As publishers watch their revenues tank in the wake of Web content, how is Flipboard making money?
Flipboard is booming. The company closed out a Series C round of $100 million altogether in December at an $800 million valuation, and it also announced that its users had topped 100 million. On Wednesday, the company announced its acquisition of fellow personalized news app Zite for $60 million from CNN, which bought the news app for $20 million in 2011.
But the publishing industry isn’t what it used to be these days. Making the switch to digital has been a tough bag for many publishers as they’ve seen their revenues dwindle in the face of free/anytime/anywhere Internet content.
So if publishers are making pennies on their own Web content, how in the world is Flipboard, which derives its revenue by taking a cut of publishers’ ad revenue, making money? While the company has declined to state exactly how much it takes, CEO Mike McCue has said that it’s “very small.”
Why would publishers want to partner with a company that’s going to take a cut of what little earnings they’re barely scraping up as it is? A large part of it is reach and brand awareness. With 100 million readers and adding 250,000 more each day, Flipboard can bring publishers’ content to a whole new swath of readers.
Flipboard also takes a unique approach to advertising that differs from the typical Web-based approach. Because Flipboard is modeled on print magazines, with “pages” that users can flip through with a swipe, ads aren’t designed to compete with content. They appear as full-page ads rather than links sneakily designed to look just like the content, thereby duping you into tapping on them.
Thus, in effect, Flipboard is offering a print-like medium to publishers, which not only doesn’t compete with the content, but comes with the added bonus of being more suitable for brand advertising (as opposed to the direct response advertising so commonly seen on the Web).

■ Provided material
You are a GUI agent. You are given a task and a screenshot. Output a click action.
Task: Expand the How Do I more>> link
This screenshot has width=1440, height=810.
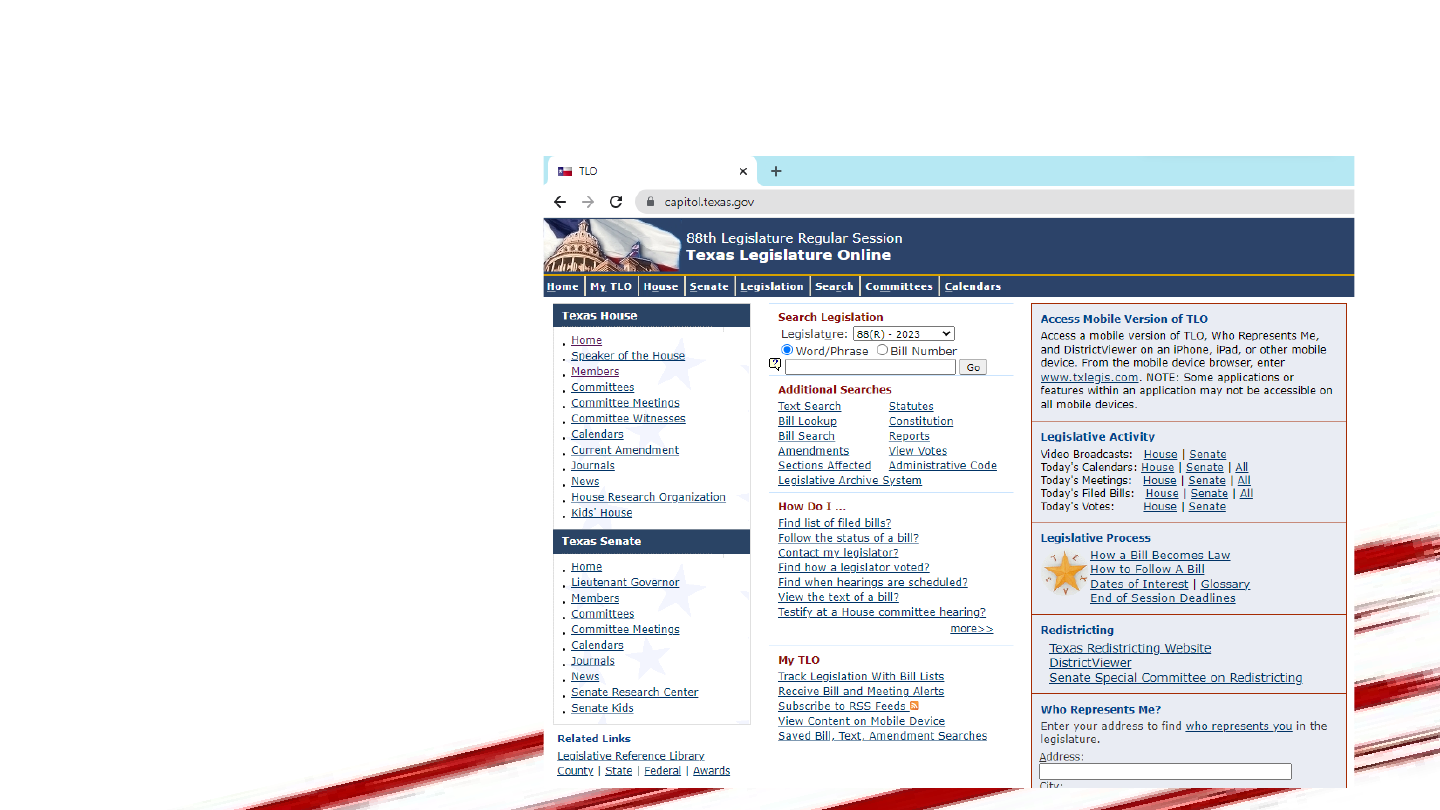(x=971, y=629)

■ Problems
a) According to the Flipboard article, how much did Flipboard pay CNN to acquire Zite?
b) Retype the part of the Flipboard article between "As publishers watch" and "free/anytime/anywhere Internet content.", inclusive.

■ Solutions in order
a) $60 million

b)
As publishers watch their revenues tank in the wake of Web content, how is Flipboard making money?
Flipboard is booming. The company closed out a Series C round of $100 million altogether in December at an $800 million valuation, and it also announced that its users had topped 100 million. On Wednesday, the company announced its acquisition of fellow personalized news app Zite for $60 million from CNN, which bought the news app for $20 million in 2011.
But the publishing industry isn’t what it used to be these days. Making the switch to digital has been a tough bag for many publishers as they’ve seen their revenues dwindle in the face of free/anytime/anywhere Internet content.